--- begin RECORDS ---
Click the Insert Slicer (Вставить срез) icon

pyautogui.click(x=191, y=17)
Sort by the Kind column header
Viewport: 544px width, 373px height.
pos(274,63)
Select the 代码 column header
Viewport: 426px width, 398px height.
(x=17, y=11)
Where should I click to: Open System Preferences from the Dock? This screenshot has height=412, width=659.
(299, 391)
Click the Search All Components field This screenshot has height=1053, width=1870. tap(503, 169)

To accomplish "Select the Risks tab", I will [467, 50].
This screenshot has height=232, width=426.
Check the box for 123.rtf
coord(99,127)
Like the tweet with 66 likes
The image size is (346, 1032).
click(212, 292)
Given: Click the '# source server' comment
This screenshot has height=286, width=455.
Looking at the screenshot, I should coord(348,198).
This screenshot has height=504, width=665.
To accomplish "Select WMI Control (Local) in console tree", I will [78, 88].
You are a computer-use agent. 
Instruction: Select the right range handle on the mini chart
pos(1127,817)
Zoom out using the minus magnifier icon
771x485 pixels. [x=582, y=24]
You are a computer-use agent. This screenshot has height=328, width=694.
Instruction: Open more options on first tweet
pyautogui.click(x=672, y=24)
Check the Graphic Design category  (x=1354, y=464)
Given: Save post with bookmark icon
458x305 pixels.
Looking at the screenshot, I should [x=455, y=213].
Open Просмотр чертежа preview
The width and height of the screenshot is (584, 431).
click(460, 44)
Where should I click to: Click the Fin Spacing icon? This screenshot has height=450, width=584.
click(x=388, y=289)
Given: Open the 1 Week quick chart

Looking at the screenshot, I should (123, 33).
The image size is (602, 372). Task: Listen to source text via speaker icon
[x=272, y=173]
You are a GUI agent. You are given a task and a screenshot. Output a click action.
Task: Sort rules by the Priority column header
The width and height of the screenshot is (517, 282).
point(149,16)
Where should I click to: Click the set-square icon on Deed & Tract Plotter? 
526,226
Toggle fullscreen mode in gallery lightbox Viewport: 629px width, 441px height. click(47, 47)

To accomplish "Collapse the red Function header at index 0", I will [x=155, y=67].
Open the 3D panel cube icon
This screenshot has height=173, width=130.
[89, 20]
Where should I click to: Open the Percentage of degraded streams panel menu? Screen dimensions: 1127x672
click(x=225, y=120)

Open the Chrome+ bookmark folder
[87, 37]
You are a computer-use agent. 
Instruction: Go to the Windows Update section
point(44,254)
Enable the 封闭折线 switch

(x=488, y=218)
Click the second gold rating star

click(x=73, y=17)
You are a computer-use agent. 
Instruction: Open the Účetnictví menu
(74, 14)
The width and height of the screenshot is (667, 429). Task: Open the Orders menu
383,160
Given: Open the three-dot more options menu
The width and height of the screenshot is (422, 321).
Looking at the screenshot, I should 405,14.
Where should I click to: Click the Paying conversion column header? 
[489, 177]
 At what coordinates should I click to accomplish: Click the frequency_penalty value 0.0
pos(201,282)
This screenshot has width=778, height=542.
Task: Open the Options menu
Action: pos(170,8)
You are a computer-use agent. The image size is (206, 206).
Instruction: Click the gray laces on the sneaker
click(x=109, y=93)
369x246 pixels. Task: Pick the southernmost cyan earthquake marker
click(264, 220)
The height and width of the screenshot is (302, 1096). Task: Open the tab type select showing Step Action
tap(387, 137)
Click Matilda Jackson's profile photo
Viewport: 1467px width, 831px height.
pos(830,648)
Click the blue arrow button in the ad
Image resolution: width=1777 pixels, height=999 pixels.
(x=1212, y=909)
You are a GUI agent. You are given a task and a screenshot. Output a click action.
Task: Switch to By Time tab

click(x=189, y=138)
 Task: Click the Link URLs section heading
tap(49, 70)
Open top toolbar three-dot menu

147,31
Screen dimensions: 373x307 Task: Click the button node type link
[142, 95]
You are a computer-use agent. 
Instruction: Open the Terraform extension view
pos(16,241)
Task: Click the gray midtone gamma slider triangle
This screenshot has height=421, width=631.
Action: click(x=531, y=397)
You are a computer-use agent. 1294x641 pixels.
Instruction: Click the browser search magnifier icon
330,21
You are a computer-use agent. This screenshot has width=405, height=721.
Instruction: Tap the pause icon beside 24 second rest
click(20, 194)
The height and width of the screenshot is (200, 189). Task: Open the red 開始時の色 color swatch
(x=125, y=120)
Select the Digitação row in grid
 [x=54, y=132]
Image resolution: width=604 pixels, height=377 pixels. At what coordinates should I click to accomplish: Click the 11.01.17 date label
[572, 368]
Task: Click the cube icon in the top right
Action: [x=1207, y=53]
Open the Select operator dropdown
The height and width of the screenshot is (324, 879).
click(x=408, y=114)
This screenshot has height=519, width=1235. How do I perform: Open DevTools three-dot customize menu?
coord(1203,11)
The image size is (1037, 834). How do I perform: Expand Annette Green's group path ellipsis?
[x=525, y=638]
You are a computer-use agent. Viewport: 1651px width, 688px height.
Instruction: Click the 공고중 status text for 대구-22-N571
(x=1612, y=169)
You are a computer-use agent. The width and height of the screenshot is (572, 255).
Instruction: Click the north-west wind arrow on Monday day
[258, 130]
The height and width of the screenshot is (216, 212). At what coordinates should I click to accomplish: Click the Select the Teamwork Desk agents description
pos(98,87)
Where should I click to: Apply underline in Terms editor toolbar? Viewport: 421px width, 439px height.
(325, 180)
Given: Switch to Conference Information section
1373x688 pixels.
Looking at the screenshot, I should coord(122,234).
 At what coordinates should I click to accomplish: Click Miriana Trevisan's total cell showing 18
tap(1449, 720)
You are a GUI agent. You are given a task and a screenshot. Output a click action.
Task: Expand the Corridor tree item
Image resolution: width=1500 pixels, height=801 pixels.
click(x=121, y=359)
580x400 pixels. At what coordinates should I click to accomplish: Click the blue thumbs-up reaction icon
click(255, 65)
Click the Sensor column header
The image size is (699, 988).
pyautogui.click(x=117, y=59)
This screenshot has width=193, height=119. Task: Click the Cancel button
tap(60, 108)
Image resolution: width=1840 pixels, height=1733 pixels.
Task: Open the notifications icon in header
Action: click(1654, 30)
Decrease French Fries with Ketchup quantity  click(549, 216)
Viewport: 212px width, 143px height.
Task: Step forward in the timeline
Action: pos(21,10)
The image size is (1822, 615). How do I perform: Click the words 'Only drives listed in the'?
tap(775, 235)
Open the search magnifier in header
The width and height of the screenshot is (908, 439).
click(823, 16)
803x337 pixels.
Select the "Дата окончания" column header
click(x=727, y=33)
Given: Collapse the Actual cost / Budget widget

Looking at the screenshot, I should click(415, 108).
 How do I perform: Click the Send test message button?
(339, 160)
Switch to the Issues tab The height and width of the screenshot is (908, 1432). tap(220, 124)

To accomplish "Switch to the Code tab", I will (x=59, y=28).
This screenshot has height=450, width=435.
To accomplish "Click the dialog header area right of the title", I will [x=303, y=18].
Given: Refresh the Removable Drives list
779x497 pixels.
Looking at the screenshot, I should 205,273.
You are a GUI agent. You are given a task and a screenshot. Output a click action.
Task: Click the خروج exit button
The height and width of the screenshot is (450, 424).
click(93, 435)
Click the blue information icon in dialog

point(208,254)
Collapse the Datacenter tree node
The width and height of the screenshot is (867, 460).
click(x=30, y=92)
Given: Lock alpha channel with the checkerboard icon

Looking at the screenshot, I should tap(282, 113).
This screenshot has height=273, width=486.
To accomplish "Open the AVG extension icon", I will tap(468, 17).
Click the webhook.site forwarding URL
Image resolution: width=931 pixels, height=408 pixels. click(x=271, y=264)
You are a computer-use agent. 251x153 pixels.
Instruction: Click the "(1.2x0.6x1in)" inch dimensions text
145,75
--- end RECORDS ---
■ **JOB**:
Print the items from the first line through the line containing "(x=17, y=11)", including both, copying every line unchanged.

■ **OUTPUT BELOW**:
Click the Insert Slicer (Вставить срез) icon

pyautogui.click(x=191, y=17)
Sort by the Kind column header
Viewport: 544px width, 373px height.
pos(274,63)
Select the 代码 column header
Viewport: 426px width, 398px height.
(x=17, y=11)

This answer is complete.